• _Goal_:
Format the records from the line containing "This screenshot has height=668, width=984." down to the line containing "(900, 448). 638,302", both included, as a JSON list of strings with one string per line and blank lines left out.

Entries supplied start

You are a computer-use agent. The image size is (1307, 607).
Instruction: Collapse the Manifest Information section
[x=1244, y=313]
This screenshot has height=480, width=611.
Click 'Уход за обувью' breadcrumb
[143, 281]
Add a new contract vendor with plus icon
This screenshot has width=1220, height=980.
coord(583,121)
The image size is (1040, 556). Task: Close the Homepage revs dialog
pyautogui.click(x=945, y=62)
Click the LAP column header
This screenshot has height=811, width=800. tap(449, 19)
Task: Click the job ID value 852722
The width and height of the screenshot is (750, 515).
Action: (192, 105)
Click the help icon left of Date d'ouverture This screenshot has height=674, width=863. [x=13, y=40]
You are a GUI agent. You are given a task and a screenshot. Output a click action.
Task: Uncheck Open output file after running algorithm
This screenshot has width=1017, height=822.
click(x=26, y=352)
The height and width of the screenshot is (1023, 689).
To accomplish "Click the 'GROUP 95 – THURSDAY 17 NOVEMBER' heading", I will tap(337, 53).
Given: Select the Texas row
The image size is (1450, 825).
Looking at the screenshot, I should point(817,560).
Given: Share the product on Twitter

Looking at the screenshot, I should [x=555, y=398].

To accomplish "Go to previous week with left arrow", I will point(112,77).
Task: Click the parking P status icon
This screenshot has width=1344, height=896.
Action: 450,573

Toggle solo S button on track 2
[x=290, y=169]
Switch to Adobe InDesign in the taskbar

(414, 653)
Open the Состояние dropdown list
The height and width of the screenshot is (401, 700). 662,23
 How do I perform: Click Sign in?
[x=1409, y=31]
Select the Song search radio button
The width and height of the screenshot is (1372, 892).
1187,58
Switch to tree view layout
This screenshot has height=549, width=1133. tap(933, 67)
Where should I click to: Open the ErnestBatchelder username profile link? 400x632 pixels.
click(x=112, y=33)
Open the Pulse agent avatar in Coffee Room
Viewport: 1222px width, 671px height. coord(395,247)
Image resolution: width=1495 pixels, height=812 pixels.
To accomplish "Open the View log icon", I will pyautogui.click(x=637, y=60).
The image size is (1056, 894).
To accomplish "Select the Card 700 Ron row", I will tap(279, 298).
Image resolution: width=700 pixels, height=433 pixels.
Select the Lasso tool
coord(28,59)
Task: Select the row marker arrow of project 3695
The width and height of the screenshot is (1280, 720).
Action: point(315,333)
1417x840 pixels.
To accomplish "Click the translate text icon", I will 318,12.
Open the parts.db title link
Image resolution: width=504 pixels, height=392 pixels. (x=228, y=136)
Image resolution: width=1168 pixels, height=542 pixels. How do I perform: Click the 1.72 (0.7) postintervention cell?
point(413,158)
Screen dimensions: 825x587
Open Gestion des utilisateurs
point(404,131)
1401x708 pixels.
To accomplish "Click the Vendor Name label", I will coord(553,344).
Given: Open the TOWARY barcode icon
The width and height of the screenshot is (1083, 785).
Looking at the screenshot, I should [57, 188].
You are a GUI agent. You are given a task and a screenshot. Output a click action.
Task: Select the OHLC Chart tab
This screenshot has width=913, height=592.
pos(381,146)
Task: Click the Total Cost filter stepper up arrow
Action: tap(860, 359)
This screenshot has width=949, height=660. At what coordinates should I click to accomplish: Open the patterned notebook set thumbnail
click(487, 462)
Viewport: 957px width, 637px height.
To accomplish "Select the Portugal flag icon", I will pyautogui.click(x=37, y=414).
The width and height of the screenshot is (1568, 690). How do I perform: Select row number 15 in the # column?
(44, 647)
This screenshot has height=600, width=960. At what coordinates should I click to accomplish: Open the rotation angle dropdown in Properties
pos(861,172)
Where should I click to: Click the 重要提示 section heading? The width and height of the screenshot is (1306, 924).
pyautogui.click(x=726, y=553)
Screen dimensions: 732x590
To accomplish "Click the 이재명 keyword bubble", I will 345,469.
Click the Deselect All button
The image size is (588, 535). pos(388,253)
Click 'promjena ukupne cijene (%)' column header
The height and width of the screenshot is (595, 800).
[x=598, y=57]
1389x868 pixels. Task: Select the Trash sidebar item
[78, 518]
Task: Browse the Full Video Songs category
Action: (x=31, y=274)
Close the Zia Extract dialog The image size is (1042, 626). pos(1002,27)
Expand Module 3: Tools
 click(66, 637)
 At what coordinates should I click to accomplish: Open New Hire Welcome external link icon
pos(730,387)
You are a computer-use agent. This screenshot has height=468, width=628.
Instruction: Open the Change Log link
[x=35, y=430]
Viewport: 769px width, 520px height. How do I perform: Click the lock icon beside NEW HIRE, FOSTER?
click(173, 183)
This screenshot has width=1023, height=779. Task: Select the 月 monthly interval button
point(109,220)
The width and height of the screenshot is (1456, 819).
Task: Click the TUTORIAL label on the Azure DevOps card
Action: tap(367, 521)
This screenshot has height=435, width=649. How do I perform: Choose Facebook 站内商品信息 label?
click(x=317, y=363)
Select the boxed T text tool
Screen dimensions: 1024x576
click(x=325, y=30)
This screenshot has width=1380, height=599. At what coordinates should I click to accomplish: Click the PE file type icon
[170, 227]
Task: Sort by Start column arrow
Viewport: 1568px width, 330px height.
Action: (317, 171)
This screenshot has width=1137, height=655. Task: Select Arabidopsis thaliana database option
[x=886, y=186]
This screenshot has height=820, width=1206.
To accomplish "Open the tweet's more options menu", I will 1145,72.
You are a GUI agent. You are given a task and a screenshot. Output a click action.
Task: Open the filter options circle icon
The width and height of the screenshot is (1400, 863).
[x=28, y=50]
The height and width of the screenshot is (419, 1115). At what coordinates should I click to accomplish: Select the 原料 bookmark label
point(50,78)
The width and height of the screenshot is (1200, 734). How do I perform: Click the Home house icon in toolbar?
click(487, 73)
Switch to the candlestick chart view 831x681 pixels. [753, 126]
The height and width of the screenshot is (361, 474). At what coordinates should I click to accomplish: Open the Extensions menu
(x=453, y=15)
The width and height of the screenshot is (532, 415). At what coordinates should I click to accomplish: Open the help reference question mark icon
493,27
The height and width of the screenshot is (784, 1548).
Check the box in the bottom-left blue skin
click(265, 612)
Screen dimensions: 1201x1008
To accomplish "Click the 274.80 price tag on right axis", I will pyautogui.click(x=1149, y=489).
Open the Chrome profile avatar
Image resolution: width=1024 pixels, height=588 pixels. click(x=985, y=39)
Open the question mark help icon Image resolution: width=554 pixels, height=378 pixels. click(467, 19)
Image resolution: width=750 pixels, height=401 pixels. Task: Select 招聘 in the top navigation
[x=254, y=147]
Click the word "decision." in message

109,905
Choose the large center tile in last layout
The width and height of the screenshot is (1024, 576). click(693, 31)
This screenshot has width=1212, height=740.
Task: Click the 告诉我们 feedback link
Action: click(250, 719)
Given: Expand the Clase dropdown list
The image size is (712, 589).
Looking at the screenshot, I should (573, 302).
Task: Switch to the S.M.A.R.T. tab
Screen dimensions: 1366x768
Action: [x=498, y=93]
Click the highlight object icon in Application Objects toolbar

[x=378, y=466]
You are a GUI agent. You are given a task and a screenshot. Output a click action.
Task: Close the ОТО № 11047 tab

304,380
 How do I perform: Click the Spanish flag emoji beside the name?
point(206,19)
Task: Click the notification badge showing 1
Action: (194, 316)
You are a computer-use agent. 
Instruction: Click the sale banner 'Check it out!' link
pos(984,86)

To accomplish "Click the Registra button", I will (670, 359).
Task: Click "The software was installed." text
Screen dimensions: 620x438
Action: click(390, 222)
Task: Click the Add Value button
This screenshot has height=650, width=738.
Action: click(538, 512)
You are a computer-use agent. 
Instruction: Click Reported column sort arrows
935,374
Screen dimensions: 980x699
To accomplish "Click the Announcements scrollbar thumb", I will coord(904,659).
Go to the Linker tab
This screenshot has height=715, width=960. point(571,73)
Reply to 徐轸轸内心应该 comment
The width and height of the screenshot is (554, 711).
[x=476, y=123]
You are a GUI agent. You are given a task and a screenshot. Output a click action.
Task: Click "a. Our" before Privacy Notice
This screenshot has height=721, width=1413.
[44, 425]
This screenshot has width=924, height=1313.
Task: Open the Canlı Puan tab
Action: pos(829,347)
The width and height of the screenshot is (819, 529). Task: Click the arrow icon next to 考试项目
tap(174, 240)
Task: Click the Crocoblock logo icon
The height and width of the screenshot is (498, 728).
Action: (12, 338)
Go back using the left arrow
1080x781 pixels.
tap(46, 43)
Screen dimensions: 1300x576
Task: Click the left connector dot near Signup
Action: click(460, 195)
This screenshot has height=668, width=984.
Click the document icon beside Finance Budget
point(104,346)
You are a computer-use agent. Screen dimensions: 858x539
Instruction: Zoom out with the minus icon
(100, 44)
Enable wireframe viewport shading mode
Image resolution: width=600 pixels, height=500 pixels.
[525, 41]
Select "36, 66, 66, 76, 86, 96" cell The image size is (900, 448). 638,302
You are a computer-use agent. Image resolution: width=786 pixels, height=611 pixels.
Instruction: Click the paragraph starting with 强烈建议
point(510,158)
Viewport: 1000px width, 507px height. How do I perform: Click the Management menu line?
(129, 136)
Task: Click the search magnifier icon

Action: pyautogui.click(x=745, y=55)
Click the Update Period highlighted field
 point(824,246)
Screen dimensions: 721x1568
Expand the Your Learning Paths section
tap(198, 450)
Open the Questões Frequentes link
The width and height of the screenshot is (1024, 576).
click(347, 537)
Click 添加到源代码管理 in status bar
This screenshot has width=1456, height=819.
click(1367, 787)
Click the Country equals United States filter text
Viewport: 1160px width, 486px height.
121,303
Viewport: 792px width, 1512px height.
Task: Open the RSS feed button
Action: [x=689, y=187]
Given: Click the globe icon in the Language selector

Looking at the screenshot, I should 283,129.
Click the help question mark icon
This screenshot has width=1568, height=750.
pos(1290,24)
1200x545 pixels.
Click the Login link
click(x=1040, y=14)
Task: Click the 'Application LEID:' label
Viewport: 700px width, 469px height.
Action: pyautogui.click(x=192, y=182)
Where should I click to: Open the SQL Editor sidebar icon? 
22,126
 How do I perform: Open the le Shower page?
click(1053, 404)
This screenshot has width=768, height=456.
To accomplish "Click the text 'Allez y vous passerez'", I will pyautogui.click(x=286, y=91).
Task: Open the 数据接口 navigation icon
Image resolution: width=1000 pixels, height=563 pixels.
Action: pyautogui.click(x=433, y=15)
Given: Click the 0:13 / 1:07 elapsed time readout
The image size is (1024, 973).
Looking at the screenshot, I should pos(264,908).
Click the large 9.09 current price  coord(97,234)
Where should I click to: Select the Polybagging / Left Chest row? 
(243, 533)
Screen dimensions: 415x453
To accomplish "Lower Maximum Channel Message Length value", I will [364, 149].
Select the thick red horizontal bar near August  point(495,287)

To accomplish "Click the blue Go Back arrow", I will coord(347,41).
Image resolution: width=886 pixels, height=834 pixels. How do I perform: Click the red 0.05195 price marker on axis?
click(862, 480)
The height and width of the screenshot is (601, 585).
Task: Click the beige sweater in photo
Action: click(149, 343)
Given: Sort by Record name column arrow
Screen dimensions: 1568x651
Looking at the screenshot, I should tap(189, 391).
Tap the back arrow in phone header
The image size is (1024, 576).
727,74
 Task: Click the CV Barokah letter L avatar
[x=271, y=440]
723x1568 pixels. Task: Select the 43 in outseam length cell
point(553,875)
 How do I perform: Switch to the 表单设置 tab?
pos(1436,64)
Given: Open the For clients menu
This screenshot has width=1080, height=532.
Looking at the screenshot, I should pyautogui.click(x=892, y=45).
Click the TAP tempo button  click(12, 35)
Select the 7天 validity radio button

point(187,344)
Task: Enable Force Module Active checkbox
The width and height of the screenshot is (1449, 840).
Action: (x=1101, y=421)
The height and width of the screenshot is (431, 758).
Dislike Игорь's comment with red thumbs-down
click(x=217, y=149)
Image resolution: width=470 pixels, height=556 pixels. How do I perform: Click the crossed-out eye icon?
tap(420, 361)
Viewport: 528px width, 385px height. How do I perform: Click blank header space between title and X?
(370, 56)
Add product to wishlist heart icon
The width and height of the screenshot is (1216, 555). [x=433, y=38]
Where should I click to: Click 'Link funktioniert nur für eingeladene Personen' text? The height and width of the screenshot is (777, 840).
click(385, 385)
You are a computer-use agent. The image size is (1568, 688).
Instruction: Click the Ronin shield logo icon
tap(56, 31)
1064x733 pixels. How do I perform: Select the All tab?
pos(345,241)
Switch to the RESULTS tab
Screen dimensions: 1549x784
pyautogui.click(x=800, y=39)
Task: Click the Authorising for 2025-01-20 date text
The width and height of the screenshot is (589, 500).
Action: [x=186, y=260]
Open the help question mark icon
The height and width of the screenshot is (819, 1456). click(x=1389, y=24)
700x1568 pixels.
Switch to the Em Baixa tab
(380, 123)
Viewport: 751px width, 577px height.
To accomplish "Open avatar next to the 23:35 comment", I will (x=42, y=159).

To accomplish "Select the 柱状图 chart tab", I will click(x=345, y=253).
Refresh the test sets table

Entries supplied end

• _Result for this task_:
[
  "This screenshot has height=668, width=984.",
  "Click the document icon beside Finance Budget",
  "point(104,346)",
  "You are a computer-use agent. Screen dimensions: 858x539",
  "Instruction: Zoom out with the minus icon",
  "(100, 44)",
  "Enable wireframe viewport shading mode",
  "Image resolution: width=600 pixels, height=500 pixels.",
  "[525, 41]",
  "Select \"36, 66, 66, 76, 86, 96\" cell The image size is (900, 448). 638,302"
]